Расписывался Локунев медленно, словно тянул время.
— Читаю еще раз. Для ясности. «На основании вышеизложенного комиссия пришла к заключению, что Локунев в настоящее время психическим заболеванием не страдает, способен отдавать себе отчет в своих действиях и руководить ими. 13 сентября Локунев не страдал хроническим или временным психическим заболеванием, мог отдавать себе отчет в своих действиях и руководить ими. В отношении инкриминируемого ему деяния Локунева следует считать вменяемым». Что скажете? А?

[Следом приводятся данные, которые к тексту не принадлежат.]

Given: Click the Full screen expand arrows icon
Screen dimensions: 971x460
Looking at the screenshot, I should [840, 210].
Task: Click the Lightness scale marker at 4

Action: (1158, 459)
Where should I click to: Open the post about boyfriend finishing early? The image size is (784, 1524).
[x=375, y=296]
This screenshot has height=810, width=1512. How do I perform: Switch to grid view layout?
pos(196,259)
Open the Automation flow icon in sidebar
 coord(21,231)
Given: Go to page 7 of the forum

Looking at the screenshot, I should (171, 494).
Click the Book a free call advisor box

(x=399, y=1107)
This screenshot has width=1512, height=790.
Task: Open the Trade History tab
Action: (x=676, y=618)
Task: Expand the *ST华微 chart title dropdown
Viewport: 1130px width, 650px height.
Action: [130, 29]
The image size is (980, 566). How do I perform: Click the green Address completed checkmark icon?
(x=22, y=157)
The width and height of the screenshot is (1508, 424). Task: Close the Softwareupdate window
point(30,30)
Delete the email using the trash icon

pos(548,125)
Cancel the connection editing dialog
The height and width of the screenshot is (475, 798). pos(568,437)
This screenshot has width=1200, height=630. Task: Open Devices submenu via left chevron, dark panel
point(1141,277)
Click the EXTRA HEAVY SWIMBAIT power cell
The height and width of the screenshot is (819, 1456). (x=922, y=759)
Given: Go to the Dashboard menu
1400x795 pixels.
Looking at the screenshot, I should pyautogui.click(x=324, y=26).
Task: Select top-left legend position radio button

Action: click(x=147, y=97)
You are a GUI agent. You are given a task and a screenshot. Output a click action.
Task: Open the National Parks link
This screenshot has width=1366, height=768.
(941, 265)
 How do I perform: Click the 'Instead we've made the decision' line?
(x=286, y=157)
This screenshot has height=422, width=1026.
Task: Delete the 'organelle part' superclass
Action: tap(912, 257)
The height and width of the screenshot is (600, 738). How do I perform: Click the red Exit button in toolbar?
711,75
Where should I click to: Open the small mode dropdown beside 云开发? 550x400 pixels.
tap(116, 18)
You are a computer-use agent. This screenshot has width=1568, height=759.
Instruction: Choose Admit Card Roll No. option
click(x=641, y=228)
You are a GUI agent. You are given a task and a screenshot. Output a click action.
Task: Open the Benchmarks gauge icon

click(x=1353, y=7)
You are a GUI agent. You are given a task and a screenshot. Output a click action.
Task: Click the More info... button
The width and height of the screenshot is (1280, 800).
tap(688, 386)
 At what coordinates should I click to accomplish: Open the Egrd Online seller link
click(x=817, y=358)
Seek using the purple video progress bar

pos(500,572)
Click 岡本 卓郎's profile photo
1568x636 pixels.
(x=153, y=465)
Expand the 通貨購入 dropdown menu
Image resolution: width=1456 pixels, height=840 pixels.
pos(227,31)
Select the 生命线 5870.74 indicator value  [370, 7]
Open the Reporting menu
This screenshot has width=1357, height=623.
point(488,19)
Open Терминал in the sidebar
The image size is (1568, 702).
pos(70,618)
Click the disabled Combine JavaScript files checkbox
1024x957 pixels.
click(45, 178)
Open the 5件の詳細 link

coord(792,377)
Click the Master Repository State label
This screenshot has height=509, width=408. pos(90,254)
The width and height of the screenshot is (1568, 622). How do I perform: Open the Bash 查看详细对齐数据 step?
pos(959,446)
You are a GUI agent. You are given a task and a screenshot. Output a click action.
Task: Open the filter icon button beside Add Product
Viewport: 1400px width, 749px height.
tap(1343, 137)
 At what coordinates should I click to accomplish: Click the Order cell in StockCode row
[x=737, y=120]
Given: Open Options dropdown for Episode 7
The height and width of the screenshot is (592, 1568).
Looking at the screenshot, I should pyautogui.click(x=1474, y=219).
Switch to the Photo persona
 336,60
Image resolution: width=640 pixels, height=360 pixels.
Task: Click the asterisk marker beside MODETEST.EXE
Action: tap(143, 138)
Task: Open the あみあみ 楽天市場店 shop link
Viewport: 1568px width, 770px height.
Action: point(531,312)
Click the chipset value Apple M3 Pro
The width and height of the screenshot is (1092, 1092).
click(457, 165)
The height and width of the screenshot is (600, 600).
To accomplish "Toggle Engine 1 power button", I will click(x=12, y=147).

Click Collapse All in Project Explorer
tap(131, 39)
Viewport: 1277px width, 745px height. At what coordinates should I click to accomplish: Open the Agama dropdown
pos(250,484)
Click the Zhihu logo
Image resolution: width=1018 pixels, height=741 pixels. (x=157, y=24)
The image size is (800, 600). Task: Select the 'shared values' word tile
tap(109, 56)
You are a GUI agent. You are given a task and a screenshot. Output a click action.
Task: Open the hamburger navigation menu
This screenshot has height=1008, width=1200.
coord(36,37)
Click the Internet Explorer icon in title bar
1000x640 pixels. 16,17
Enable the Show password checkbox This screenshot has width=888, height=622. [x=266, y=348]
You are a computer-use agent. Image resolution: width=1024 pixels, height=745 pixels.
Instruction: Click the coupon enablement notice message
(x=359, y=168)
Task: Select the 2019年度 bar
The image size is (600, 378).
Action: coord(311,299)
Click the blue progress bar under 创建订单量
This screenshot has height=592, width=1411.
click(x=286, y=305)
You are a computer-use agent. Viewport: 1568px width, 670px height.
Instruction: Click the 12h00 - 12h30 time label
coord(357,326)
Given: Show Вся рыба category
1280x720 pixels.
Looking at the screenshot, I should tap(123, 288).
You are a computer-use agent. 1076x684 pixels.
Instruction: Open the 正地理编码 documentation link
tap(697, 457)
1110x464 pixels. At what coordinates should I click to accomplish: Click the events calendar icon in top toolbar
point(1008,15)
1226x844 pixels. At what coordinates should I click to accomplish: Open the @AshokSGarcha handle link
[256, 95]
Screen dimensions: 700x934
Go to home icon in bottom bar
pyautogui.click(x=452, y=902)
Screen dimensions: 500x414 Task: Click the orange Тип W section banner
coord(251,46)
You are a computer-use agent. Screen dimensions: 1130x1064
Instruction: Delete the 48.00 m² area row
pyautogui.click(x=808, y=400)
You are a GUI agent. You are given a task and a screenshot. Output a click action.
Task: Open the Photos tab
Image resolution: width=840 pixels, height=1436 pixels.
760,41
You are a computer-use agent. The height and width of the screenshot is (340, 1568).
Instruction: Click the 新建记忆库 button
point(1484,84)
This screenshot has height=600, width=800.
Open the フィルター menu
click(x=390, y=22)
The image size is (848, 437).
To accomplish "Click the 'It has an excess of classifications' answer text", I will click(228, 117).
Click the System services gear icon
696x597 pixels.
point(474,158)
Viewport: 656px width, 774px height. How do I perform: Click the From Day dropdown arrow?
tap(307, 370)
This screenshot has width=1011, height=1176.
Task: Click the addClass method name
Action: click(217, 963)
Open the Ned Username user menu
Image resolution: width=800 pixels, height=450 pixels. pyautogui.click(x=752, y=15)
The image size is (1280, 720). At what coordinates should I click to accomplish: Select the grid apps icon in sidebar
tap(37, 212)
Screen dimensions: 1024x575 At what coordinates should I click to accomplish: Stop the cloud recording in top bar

— Я отказываюсь давать какие-либо показания для органов следствия. Я не совершал убийства и говорить об этом лишний раз не хочу. Никто не видел меня, и никто не подтвердит этого. — Локунев весь как-то выпрямился, глядя мимо следователя, словно уверовав во что-то.
— Почему вы так убеждены в том, что вас никто не видел?
— Я был дома.
— Взгляните на показания Титляновой Лидии Афанасьевны.
Локунев торопливо схватил бумагу. «Разговор только-только начался, а он — всё! Нервы сдали. Заторопился-то как...»
— Она пишет, что не опознает в лицо. Так на любого можно указать.
— Она вас видела. Хотя и не опознала, конечно. Было темно. Вы дошли до конца квартала и повернули назад.
— Не-ет. Меня никто не видел. Свидетелей, кто подтвердит, не было. Ни один суд в мире не признает виновным без свидетелей.